In preparation for this teaching, I (Marc) looked through my notes from C.J. Mahaney’s book Humility. We carry it in the bookstore here at CCC. And I found some quotes in regards to family that I thought would be worth sharing:

“In counseling, when I meet with a couple experiencing unresolved conflict in their marriage, I sometimes start by asking the husband and wife to identify evidences of grace each has observed in the other’s life. If either of them cannot do this, then I’ve already identified the root problem: One or both are bitter and self-righteous. Their perspective needs adjusting if there’s any hope of resolving the existing conflict…
And what about your children? When’s the ast time you specifically and sincerely informed your child of an evidence of grace that you’ve observed in his or her life? If it’s been longer than a week, it’s been too long. You have some work to do and something to look forward to.
If you aren’t faithful to encourage, you can be sure you will eventually exasperate your child. But if you are faithful, then when the times for necessary correction come–and they will come–the adjustment will be far more effective because the environment you’ve created isn’t correction centered, but grace centered.” (pgs. 106-107)

“If humility is to endure in our families and churches, it must be cultivated by parents and pastors and passed on to our families and churches…
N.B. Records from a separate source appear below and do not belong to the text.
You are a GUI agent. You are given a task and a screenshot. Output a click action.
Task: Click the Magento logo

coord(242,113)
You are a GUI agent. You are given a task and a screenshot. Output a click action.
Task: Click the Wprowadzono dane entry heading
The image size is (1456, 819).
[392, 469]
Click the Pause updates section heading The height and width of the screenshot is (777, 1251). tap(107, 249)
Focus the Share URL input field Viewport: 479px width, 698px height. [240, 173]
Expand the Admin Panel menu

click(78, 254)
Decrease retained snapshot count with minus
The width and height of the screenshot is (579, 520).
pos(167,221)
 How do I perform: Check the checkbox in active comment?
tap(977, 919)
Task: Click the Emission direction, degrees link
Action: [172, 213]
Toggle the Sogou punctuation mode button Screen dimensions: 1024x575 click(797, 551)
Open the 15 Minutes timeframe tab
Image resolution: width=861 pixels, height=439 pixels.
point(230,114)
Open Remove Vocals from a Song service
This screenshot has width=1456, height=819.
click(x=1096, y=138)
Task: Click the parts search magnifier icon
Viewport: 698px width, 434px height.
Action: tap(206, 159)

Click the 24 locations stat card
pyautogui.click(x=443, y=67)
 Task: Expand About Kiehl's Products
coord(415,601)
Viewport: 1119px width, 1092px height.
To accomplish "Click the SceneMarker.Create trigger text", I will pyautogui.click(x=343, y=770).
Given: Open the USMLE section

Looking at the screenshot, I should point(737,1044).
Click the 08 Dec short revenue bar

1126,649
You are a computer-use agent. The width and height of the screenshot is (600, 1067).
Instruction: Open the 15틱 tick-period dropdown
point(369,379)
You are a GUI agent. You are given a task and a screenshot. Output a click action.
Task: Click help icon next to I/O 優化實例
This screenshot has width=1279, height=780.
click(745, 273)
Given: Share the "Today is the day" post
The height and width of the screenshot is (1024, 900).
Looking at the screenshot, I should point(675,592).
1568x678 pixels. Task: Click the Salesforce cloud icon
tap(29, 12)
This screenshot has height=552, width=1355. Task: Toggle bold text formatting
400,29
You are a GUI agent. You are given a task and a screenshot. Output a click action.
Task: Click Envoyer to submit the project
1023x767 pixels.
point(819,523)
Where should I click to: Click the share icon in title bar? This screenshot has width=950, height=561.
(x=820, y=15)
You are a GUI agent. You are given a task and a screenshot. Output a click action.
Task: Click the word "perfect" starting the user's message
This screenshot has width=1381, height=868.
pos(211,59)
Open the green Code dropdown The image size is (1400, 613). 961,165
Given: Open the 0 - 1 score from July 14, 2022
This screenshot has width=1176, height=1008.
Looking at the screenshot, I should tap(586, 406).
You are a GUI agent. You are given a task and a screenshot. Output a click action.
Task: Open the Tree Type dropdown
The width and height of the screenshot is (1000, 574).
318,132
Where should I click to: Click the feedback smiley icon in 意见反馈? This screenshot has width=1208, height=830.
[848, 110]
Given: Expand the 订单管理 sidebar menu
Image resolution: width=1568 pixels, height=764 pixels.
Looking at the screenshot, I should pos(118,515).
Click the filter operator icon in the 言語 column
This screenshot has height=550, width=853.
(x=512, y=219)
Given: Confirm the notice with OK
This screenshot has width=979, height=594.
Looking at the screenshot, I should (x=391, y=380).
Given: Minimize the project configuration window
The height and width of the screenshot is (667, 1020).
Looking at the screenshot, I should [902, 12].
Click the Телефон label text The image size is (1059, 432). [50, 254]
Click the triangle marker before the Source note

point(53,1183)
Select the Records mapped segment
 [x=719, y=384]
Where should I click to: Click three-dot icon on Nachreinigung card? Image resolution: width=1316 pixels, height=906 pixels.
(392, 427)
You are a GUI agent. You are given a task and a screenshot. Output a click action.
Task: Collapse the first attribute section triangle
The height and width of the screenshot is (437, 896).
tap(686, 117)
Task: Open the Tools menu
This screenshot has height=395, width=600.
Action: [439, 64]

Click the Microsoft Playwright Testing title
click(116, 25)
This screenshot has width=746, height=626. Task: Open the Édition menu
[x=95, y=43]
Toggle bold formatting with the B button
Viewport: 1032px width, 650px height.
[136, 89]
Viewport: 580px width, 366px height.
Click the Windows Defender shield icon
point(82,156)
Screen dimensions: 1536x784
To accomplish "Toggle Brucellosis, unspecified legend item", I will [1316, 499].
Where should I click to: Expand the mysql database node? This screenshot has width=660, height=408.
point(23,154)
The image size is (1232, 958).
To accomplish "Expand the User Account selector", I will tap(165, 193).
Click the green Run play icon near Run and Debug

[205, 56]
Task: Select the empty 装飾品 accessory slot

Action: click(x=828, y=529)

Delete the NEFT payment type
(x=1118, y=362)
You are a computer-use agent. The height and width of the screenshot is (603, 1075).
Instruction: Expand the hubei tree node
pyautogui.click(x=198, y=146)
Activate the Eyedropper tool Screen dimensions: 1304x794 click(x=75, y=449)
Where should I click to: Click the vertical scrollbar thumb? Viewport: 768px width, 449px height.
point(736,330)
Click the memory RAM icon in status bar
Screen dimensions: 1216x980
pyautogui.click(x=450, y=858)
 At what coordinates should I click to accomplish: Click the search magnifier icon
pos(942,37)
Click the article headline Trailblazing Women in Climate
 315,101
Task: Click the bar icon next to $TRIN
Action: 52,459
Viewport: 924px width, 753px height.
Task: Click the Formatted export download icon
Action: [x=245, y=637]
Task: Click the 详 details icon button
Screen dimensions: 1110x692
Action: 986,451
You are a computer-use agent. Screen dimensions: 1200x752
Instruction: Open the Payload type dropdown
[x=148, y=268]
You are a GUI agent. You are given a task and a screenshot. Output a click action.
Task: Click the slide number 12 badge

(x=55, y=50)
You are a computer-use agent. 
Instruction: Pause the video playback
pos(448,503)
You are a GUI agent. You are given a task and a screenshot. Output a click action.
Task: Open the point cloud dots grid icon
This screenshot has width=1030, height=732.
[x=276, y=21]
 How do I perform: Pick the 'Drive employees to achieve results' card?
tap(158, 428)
First and foremost, parents are to be an example of greatness (in humility, that is) for their children…
Second, we must also clearly define true greatness or our children. Do your children understand the biblical definition of true greatness as Jesus explains it in Mark 10 and as we see it taught elsewhere in Scripture?…
Third, we must teach our children to discern and admire true greatness. Here’s a…question for your children: ‘Whom do you most admire and why?’ Their answer will tell you a lot…
Here’s a recommendation: If you’re a parent, don’t celebrate anything more than you celebrate godly character in your children. I commend and encourage my son for academic achievement or an athletic award, but we break into real celebration around my house only when there’s a demonstration of humility, servanthood, or godly character…
My final suggestion to parents is to intentionally teach your children to serve–and whenever possible, serve in the church with your child.” (pgs. 156-165)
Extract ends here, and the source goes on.